2019 has become the year when antiabortion politicians make clear that their ultimate agenda is banning abortion outright, at any stage in pregnancy and for any reason.

For years, antiabortion efforts have publicly focused on more incremental or administrative measures, such as targeted regulation of abortion providers (TRAP) laws that severely undermine access but are designed not to appear as assaults on abortion rights.

Now, abortion opponents have dropped all pretenses. With a conservative U.S. Supreme Court poised to gut or overturn Roe v. Wade, radical and expansive abortion bans are being enacted as part of a long-term strategy to advance these cases to the Supreme Court.

Highest Share of Abortion Bans Since Roe

Between January 1, 2019 and May 20, 2019, 378 abortion restrictions have been introduced across the nation, and 40% of them have been abortion bans. It is not unusual to see hundreds of abortion restrictions introduced every year, but this high proportion of proposed bans is unprecedented, signaling a substantial shift in tactics at the state level.

It doesn’t stop there: A total of 17 bans have been enacted across 10 states so far this year. For example, Alabama enacted a near-total abortion ban that would also criminalize abortion providers. And the Missouri legislature passed an eight-week ban that includes a host of other abortion restrictions. Meanwhile, Arkansas and Utah enacted 18-week abortion bans.

Whether it’s through bans at 20, 18, 12 or six weeks, or a total ban like the bill passed in Alabama, all these various paths lead to the same goal—setting up a legal showdown at the U.S. Supreme Court to roll back abortion rights and allow abortion to be banned by ideologues within the states.

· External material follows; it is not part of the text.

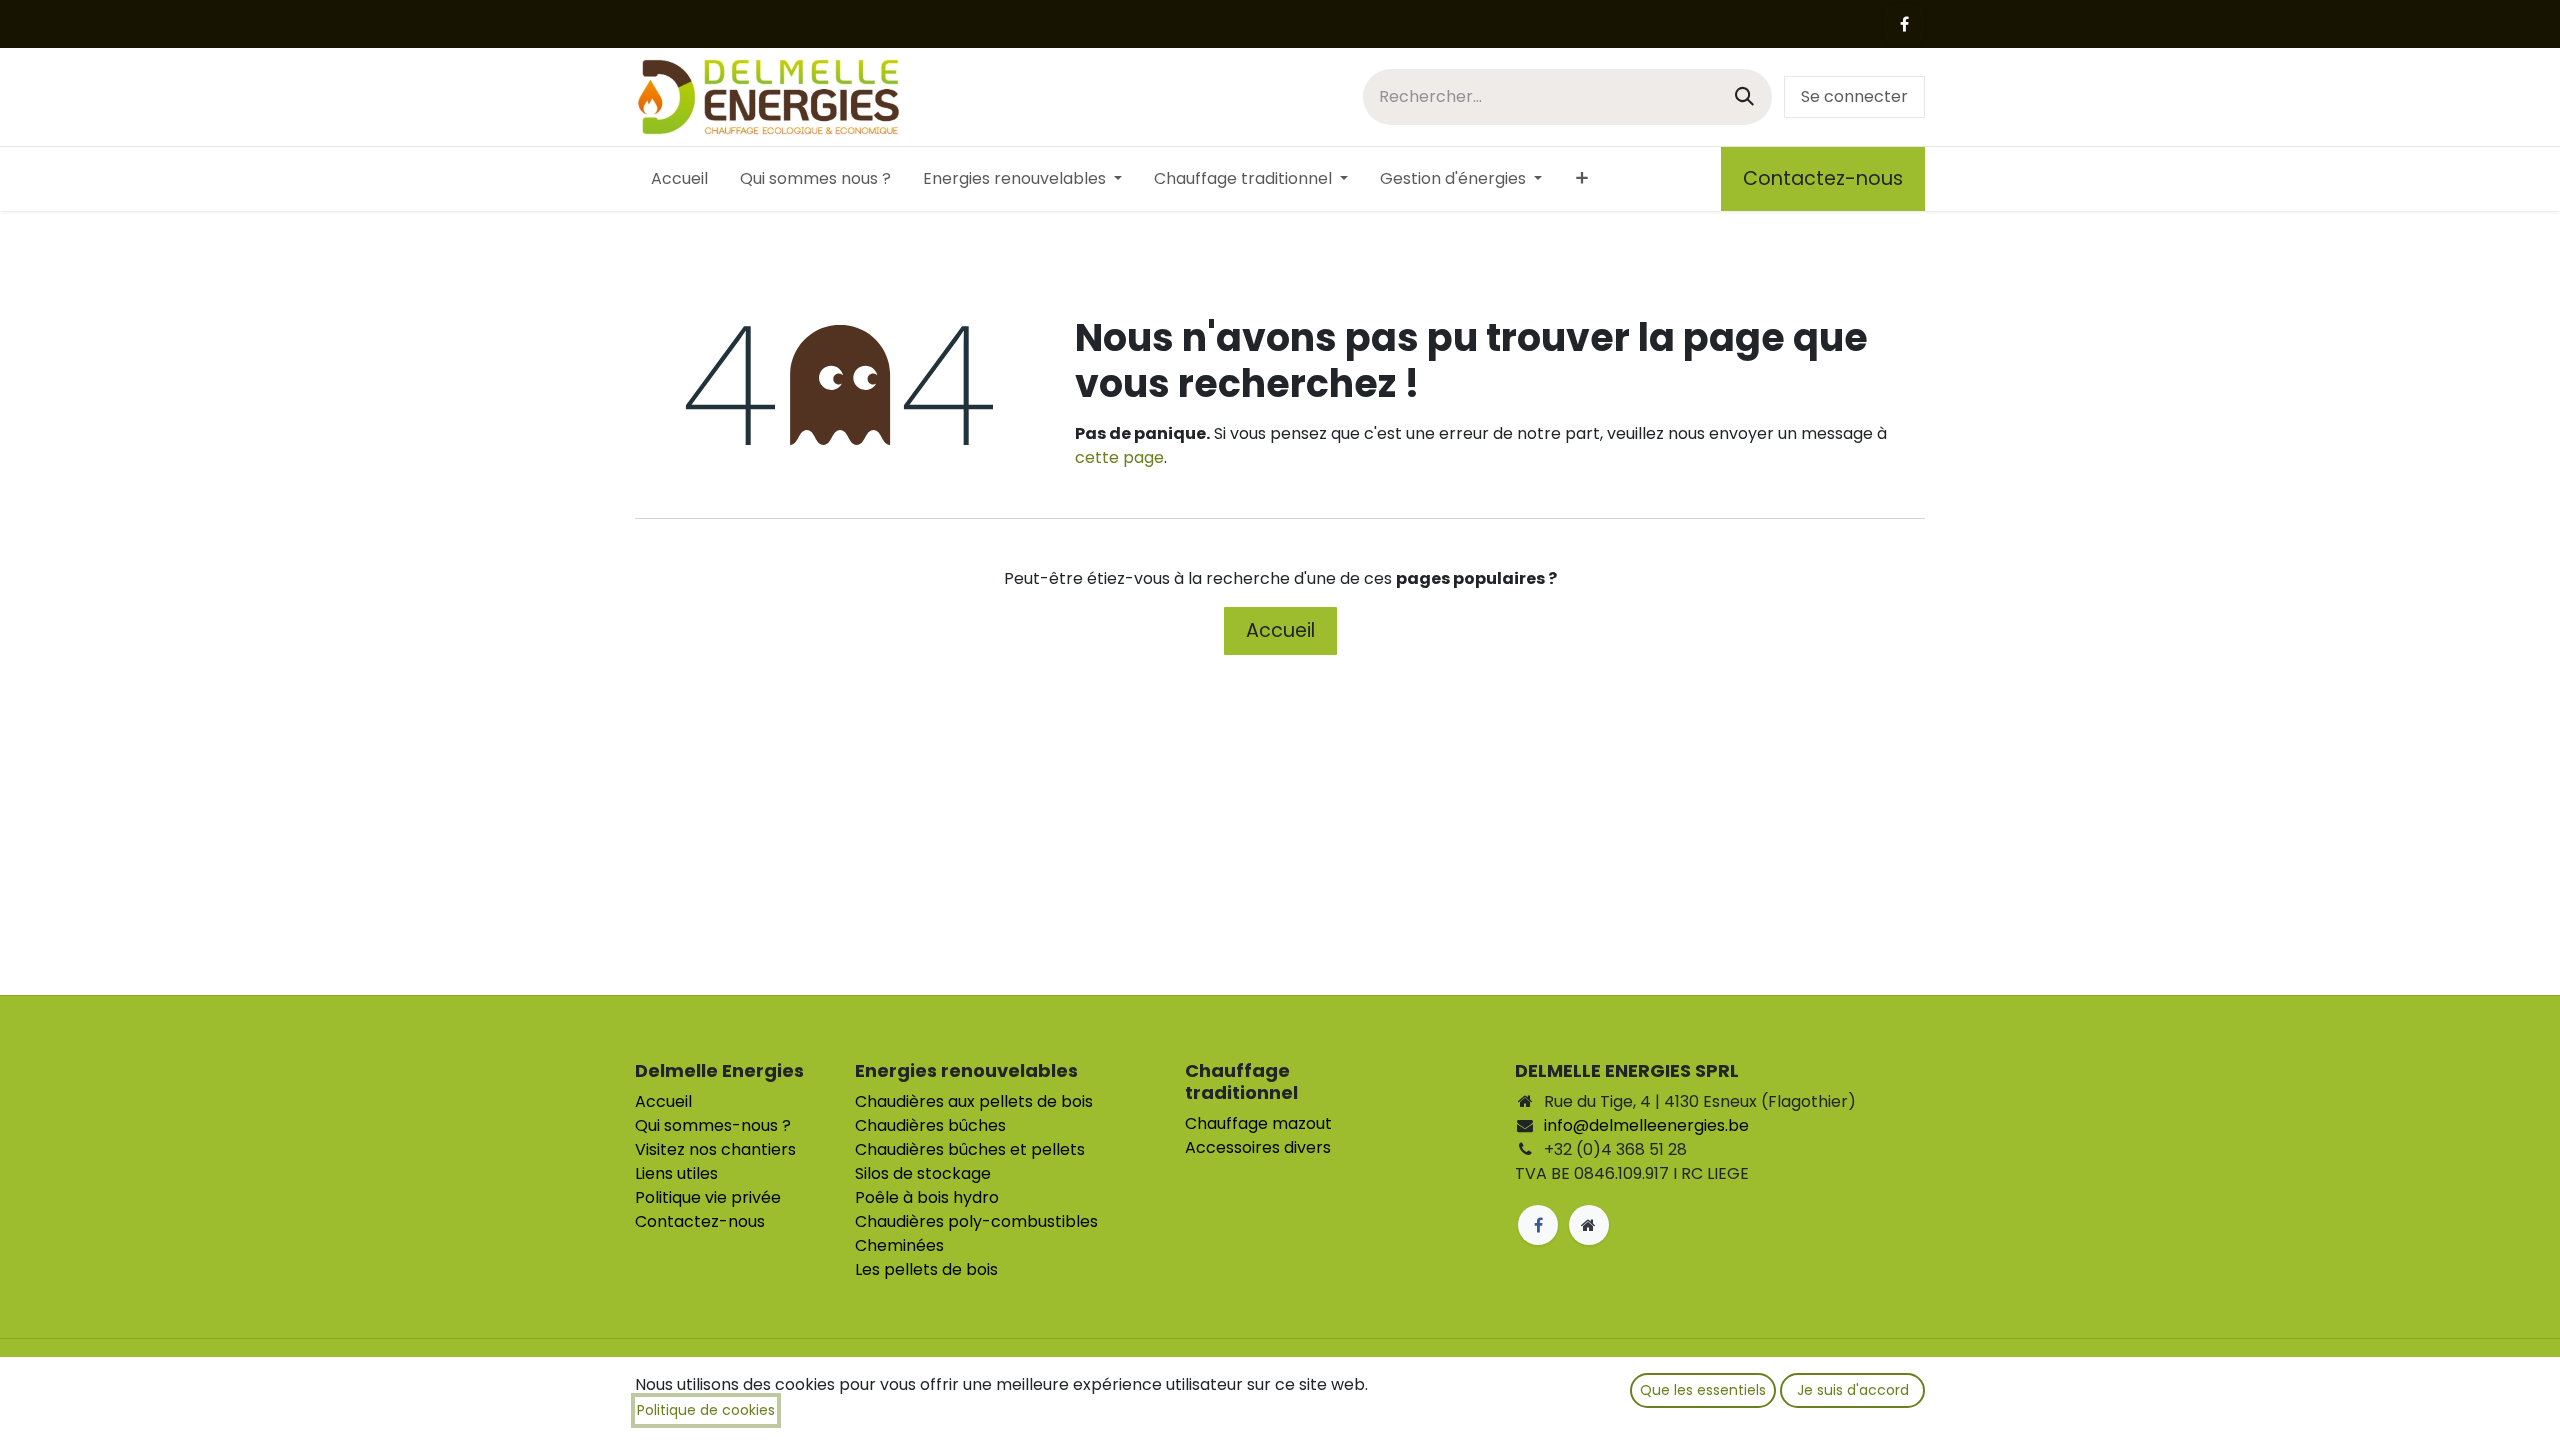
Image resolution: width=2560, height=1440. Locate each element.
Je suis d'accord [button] (1853, 1390)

While the tactics have become increasingly blunt and more openly extreme, it’s critical to remember that abortion access already varies from state to state and community to community as a result of decades of antiabortion restrictions—effectively putting abortion care already out of reach for many people even before this latest wave of attacks.

States Must Take Action

In the face of these relentless and coordinated attacks, states can and should take clear action to protect and expand access to abortion.

There are many different tactics states can pursue, including efforts to affirm and protect the right to an abortion, provide insurance coverage for abortion, ensure access to relevant information, and support adolescents’ access to abortion. States can and should also work to prevent clinic violence, expand the pool of abortion providers, expand online and telehealth access, and create a safe policy environment for self-managed care.

One state that took decisive action in January 2019 is New York, resulting in a barrage of inflammatory rhetoric and misinformation from abortion rights opponents. Another good example is Oregon, which enacted a new law in 2017 that protected abortion rights throughout pregnancy and required coverage of a range of reproductive health care services, including abortion.

Abortion is Still Legal in All 50 States

It’s worth emphasizing: None of the 6-week bans—or Alabama’s near total ban—are in effect due to later effective dates or litigation.

While state policymakers must be vigilant in guarding against the barrage of abortion bans, this is a critical opportunity to envision and codify rights that go beyond those established by Roe and imagine a future of expanded, accessible and affordable abortion care without stigma.